[Extracted data entries]
----
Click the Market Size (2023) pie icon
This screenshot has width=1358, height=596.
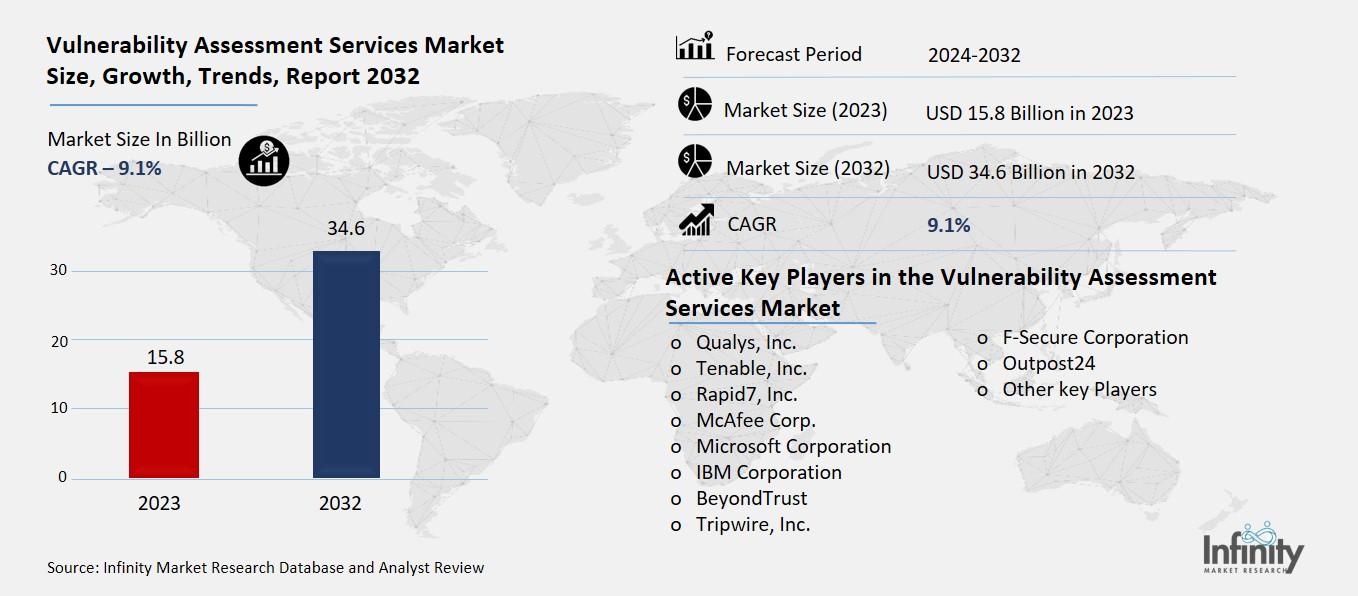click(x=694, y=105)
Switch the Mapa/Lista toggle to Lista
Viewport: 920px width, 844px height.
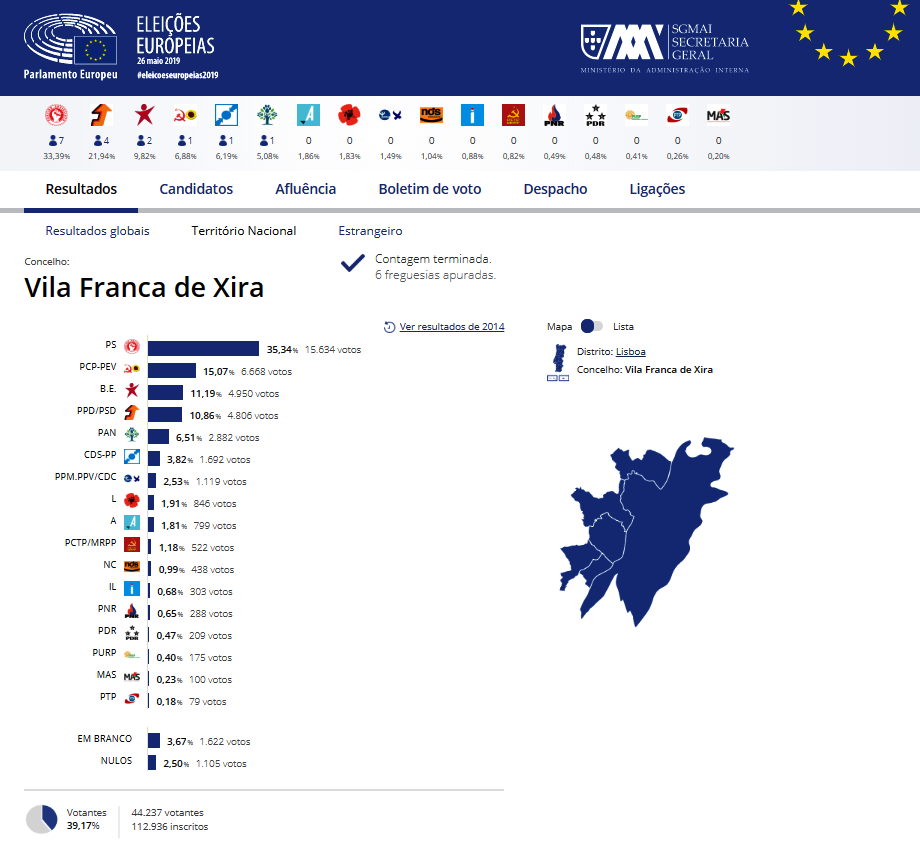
----
(EXERCISE DETAILS): Without including a single picture, restate all of the data word for word.

(RESULT FOR THIS EXERCISE):
Click the Market Size (2023) pie icon
This screenshot has width=1358, height=596.
click(x=694, y=105)
Switch the Mapa/Lista toggle to Lista
Viewport: 920px width, 844px height.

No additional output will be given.